Step 03 — Cross-Language Byte Identity
Goal
Make Rust, Go, and C++ produce byte-identical dump_plan(plan) ++ dump_result(rows) streams for the same workload, and verify it with
SHA-256.
Why
If three implementations of the same spec produce the same bytes on a randomly-seeded workload, they agree on every observable behaviour — plan choice, operator order, row emission order, value encoding. A single divergent byte is the difference between "we have a spec" and "we have three programs that happen to look similar".
What to do
-
Freeze the wire format in
CONCEPTS.mdsection 9. Plan tags0x01..0x05, op codes0x01..0x06, val tags0x01..0x02, result magic"DSEQR01"(7 bytes, no terminator). -
Implement
dump_plan/dump_resultin each language. Use only little-endian primitives — never platform-native byte order. C++:std::memcpyofto_le_bytes-equivalent expressions; never reinterpretint*. Go:binary.LittleEndian.PutUint32/PutUint64. Rust:to_le_bytes(). -
Implement
RunWorkloadidentically:SplitMix64(seed)with the canonical constants0x9E3779B97F4A7C15,0xBF58476D1CE4E7B5,0x94D049BB133111EB.- For each row
iin0..rows: drawr1, r2; insert(IntV(i), Text("n" + (r1 % 1000)), IntV(r2 % 100)). - After insertion, apply the scenario's indexes (none / col 2 / cols 2+1).
- For each op: draw
r3, r4, r5; derivekind = (r3 >> 60) & 3,col = r4 % 3. Build the query per kind (0/1 → EQ, 2 → range withop = ((r5>>1)&1) ? Lt : Gt, 3 → projection-only). - Plan, execute, append
dump_plan ++ dump_resultto the rolling output.
-
CLI:
qplan workload --seed S --ops N --rows R --scenario Xprintssha256_hexof the rolling output with no trailing newline. -
Compare:
scripts/cross_test.shruns both scenarios across all three binaries and asserts the three hashes match each other and the frozen golden hashes.
Acceptance
scripts/verify.shends with=== OK ===(unit tests pass in all three languages).scripts/cross_test.shends with=== ALL OK ===(cross-language bytes match; golden hashes match).- Anchor tests (test 11 in Go and C++) verify scenario A's SHA-256 at
unit-test time, so drift is caught even without running
cross_test.sh.
Common pitfalls
- Trailing newline from
println!/fmt.Println/std::cout << std::endlwill change the binary's stdout. Usewrite_all/Write/fwriteandflush. - Magic length. Writing
"DSEQR01\0"(8 bytes) instead of 7 makes every op-boundary off by one. The byte-walkthrough indocs/observation.mdis the canonical reference if in doubt. - Map iteration order in Go. Use sorted slices for any structure whose iteration order ends up in the wire bytes.
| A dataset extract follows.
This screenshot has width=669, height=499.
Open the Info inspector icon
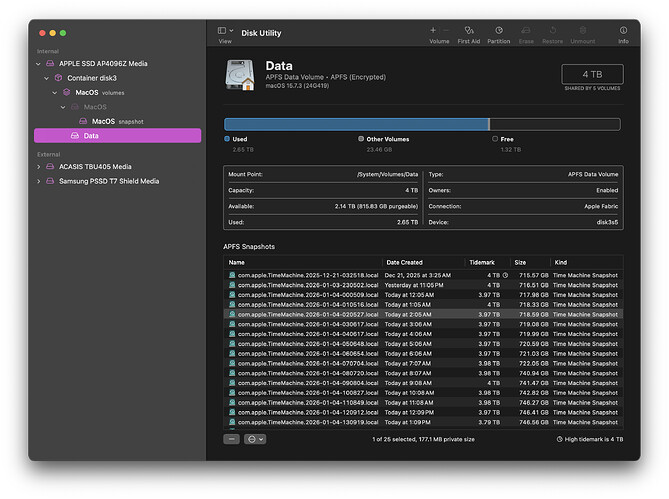coord(623,31)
#[repr(u8)]missing on Rust enums. Without it,op as u8may not equal the constants 1..6.boolpacking. Some C++ standard-librarystd::vector<bool>paths are surprising; never put aboolin the wire format — promote tostd::uint8_t.- SHA-256 final byte ordering. The output is big-endian per word;
hex-encoding mistakes swap nibbles. The empty-string known answer
(
e3b0c442...) catches this immediately.